> _To do_: Print each of the items below word for word, without changing any line.

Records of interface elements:
----------

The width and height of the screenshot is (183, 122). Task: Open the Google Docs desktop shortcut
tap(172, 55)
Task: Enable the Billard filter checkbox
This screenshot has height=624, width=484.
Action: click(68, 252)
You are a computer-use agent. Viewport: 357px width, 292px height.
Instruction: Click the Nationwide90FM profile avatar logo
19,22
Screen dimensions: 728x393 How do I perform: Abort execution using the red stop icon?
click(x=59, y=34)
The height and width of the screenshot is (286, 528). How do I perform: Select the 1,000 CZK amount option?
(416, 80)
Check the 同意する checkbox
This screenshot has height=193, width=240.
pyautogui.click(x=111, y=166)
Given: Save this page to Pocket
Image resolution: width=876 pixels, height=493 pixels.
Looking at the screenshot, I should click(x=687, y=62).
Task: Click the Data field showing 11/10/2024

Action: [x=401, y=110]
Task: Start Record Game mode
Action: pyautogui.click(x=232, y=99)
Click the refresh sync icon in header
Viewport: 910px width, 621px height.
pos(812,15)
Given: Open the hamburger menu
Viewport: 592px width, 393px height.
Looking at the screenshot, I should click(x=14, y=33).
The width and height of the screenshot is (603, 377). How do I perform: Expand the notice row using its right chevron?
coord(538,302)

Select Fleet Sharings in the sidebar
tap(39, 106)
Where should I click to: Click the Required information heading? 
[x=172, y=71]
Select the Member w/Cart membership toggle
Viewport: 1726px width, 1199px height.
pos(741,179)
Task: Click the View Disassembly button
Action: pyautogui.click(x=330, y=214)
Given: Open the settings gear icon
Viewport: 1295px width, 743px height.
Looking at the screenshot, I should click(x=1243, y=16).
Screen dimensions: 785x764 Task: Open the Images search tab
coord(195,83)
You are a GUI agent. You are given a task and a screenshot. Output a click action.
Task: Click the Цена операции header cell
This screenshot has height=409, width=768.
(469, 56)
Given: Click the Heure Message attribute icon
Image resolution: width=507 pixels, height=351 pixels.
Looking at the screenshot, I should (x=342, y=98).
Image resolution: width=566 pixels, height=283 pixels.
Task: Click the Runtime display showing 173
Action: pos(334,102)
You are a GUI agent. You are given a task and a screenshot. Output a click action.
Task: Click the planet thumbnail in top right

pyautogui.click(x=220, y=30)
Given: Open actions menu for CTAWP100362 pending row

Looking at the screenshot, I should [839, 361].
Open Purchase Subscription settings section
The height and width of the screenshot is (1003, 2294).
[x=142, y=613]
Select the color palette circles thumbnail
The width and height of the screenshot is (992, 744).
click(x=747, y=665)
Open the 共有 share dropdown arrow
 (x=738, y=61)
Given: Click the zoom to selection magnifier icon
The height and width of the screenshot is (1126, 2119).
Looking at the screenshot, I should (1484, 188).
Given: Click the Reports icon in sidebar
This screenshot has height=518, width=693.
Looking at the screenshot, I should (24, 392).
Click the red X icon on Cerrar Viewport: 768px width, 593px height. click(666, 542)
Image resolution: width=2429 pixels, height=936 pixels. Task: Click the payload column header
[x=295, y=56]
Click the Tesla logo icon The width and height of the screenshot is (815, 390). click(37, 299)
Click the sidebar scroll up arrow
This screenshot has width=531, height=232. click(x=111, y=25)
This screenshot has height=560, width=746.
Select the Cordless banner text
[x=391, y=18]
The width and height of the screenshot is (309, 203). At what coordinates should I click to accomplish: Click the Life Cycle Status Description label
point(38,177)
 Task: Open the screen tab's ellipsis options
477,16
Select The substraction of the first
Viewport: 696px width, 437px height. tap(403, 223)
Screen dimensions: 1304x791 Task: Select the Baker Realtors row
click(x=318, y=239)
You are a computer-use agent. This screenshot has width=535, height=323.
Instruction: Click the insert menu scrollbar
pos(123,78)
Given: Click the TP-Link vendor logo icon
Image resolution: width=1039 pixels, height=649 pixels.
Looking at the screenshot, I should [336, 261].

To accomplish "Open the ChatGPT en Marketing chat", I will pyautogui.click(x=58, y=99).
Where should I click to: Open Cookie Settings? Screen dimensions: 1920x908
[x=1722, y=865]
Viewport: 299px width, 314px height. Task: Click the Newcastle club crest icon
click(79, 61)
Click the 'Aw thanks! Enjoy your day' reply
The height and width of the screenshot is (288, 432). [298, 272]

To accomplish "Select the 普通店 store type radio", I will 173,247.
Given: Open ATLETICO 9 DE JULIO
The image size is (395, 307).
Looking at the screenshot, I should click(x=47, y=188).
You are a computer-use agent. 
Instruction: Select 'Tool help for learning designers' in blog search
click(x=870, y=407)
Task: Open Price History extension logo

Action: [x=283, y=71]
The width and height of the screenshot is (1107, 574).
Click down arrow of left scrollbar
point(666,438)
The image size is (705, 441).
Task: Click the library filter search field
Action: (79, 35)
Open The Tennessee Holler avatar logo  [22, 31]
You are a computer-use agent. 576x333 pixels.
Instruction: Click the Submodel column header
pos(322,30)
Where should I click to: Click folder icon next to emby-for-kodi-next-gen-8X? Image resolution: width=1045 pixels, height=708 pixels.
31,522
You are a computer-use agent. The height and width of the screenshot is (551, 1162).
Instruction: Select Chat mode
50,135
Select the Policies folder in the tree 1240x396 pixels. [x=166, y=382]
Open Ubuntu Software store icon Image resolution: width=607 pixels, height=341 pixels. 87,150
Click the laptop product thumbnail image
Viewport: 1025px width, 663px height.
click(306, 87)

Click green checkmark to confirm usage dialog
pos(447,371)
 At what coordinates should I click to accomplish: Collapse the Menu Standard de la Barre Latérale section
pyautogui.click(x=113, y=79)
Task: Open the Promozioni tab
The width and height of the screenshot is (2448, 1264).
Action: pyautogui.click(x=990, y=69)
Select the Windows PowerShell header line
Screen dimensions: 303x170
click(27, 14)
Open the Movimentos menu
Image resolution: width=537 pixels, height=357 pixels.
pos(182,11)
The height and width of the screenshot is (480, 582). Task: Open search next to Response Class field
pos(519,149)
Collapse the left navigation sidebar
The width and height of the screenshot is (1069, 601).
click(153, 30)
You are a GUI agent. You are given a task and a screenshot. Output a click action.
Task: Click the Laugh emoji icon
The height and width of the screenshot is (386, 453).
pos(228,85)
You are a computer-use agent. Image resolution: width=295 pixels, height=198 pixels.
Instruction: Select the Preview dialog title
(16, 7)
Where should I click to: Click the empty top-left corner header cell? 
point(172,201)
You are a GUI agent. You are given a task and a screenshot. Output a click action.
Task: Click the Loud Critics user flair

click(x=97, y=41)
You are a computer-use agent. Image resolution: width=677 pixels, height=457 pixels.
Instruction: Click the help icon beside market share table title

----------

> _Complete output_:
The width and height of the screenshot is (183, 122). Task: Open the Google Docs desktop shortcut
tap(172, 55)
Task: Enable the Billard filter checkbox
This screenshot has height=624, width=484.
Action: click(68, 252)
You are a computer-use agent. Viewport: 357px width, 292px height.
Instruction: Click the Nationwide90FM profile avatar logo
19,22
Screen dimensions: 728x393 How do I perform: Abort execution using the red stop icon?
click(x=59, y=34)
The height and width of the screenshot is (286, 528). How do I perform: Select the 1,000 CZK amount option?
(416, 80)
Check the 同意する checkbox
This screenshot has height=193, width=240.
pyautogui.click(x=111, y=166)
Given: Save this page to Pocket
Image resolution: width=876 pixels, height=493 pixels.
Looking at the screenshot, I should click(x=687, y=62).
Task: Click the Data field showing 11/10/2024

Action: [x=401, y=110]
Task: Start Record Game mode
Action: pyautogui.click(x=232, y=99)
Click the refresh sync icon in header
Viewport: 910px width, 621px height.
pos(812,15)
Given: Open the hamburger menu
Viewport: 592px width, 393px height.
Looking at the screenshot, I should click(x=14, y=33).
The width and height of the screenshot is (603, 377). How do I perform: Expand the notice row using its right chevron?
coord(538,302)

Select Fleet Sharings in the sidebar
tap(39, 106)
Where should I click to: Click the Required information heading? 
[x=172, y=71]
Select the Member w/Cart membership toggle
Viewport: 1726px width, 1199px height.
pos(741,179)
Task: Click the View Disassembly button
Action: pyautogui.click(x=330, y=214)
Given: Open the settings gear icon
Viewport: 1295px width, 743px height.
Looking at the screenshot, I should click(x=1243, y=16).
Screen dimensions: 785x764 Task: Open the Images search tab
coord(195,83)
You are a GUI agent. You are given a task and a screenshot. Output a click action.
Task: Click the Цена операции header cell
This screenshot has height=409, width=768.
(469, 56)
Given: Click the Heure Message attribute icon
Image resolution: width=507 pixels, height=351 pixels.
Looking at the screenshot, I should (x=342, y=98).
Image resolution: width=566 pixels, height=283 pixels.
Task: Click the Runtime display showing 173
Action: pos(334,102)
You are a GUI agent. You are given a task and a screenshot. Output a click action.
Task: Click the planet thumbnail in top right

pyautogui.click(x=220, y=30)
Given: Open actions menu for CTAWP100362 pending row

Looking at the screenshot, I should [839, 361].
Open Purchase Subscription settings section
The height and width of the screenshot is (1003, 2294).
[x=142, y=613]
Select the color palette circles thumbnail
The width and height of the screenshot is (992, 744).
click(x=747, y=665)
Open the 共有 share dropdown arrow
 (x=738, y=61)
Given: Click the zoom to selection magnifier icon
The height and width of the screenshot is (1126, 2119).
Looking at the screenshot, I should (1484, 188).
Given: Click the Reports icon in sidebar
This screenshot has height=518, width=693.
Looking at the screenshot, I should (24, 392).
Click the red X icon on Cerrar Viewport: 768px width, 593px height. click(666, 542)
Image resolution: width=2429 pixels, height=936 pixels. Task: Click the payload column header
[x=295, y=56]
Click the Tesla logo icon The width and height of the screenshot is (815, 390). click(37, 299)
Click the sidebar scroll up arrow
This screenshot has width=531, height=232. click(x=111, y=25)
This screenshot has height=560, width=746.
Select the Cordless banner text
[x=391, y=18]
The width and height of the screenshot is (309, 203). At what coordinates should I click to accomplish: Click the Life Cycle Status Description label
point(38,177)
 Task: Open the screen tab's ellipsis options
477,16
Select The substraction of the first
Viewport: 696px width, 437px height. tap(403, 223)
Screen dimensions: 1304x791 Task: Select the Baker Realtors row
click(x=318, y=239)
You are a computer-use agent. This screenshot has width=535, height=323.
Instruction: Click the insert menu scrollbar
pos(123,78)
Given: Click the TP-Link vendor logo icon
Image resolution: width=1039 pixels, height=649 pixels.
Looking at the screenshot, I should [336, 261].

To accomplish "Open the ChatGPT en Marketing chat", I will pyautogui.click(x=58, y=99).
Where should I click to: Open Cookie Settings? Screen dimensions: 1920x908
[x=1722, y=865]
Viewport: 299px width, 314px height. Task: Click the Newcastle club crest icon
click(79, 61)
Click the 'Aw thanks! Enjoy your day' reply
The height and width of the screenshot is (288, 432). [298, 272]

To accomplish "Select the 普通店 store type radio", I will 173,247.
Given: Open ATLETICO 9 DE JULIO
The image size is (395, 307).
Looking at the screenshot, I should click(x=47, y=188).
You are a computer-use agent. 
Instruction: Select 'Tool help for learning designers' in blog search
click(x=870, y=407)
Task: Open Price History extension logo

Action: [x=283, y=71]
The width and height of the screenshot is (1107, 574).
Click down arrow of left scrollbar
point(666,438)
The image size is (705, 441).
Task: Click the library filter search field
Action: (79, 35)
Open The Tennessee Holler avatar logo  [22, 31]
You are a computer-use agent. 576x333 pixels.
Instruction: Click the Submodel column header
pos(322,30)
Where should I click to: Click folder icon next to emby-for-kodi-next-gen-8X? Image resolution: width=1045 pixels, height=708 pixels.
31,522
You are a computer-use agent. The height and width of the screenshot is (551, 1162).
Instruction: Select Chat mode
50,135
Select the Policies folder in the tree 1240x396 pixels. [x=166, y=382]
Open Ubuntu Software store icon Image resolution: width=607 pixels, height=341 pixels. 87,150
Click the laptop product thumbnail image
Viewport: 1025px width, 663px height.
click(306, 87)

Click green checkmark to confirm usage dialog
pos(447,371)
 At what coordinates should I click to accomplish: Collapse the Menu Standard de la Barre Latérale section
pyautogui.click(x=113, y=79)
Task: Open the Promozioni tab
The width and height of the screenshot is (2448, 1264).
Action: pyautogui.click(x=990, y=69)
Select the Windows PowerShell header line
Screen dimensions: 303x170
click(27, 14)
Open the Movimentos menu
Image resolution: width=537 pixels, height=357 pixels.
pos(182,11)
The height and width of the screenshot is (480, 582). Task: Open search next to Response Class field
pos(519,149)
Collapse the left navigation sidebar
The width and height of the screenshot is (1069, 601).
click(153, 30)
You are a GUI agent. You are given a task and a screenshot. Output a click action.
Task: Click the Laugh emoji icon
The height and width of the screenshot is (386, 453).
pos(228,85)
You are a computer-use agent. Image resolution: width=295 pixels, height=198 pixels.
Instruction: Select the Preview dialog title
(16, 7)
Where should I click to: Click the empty top-left corner header cell? 
point(172,201)
You are a GUI agent. You are given a task and a screenshot. Output a click action.
Task: Click the Loud Critics user flair

click(x=97, y=41)
You are a computer-use agent. Image resolution: width=677 pixels, height=457 pixels.
Instruction: Click the help icon beside market share table title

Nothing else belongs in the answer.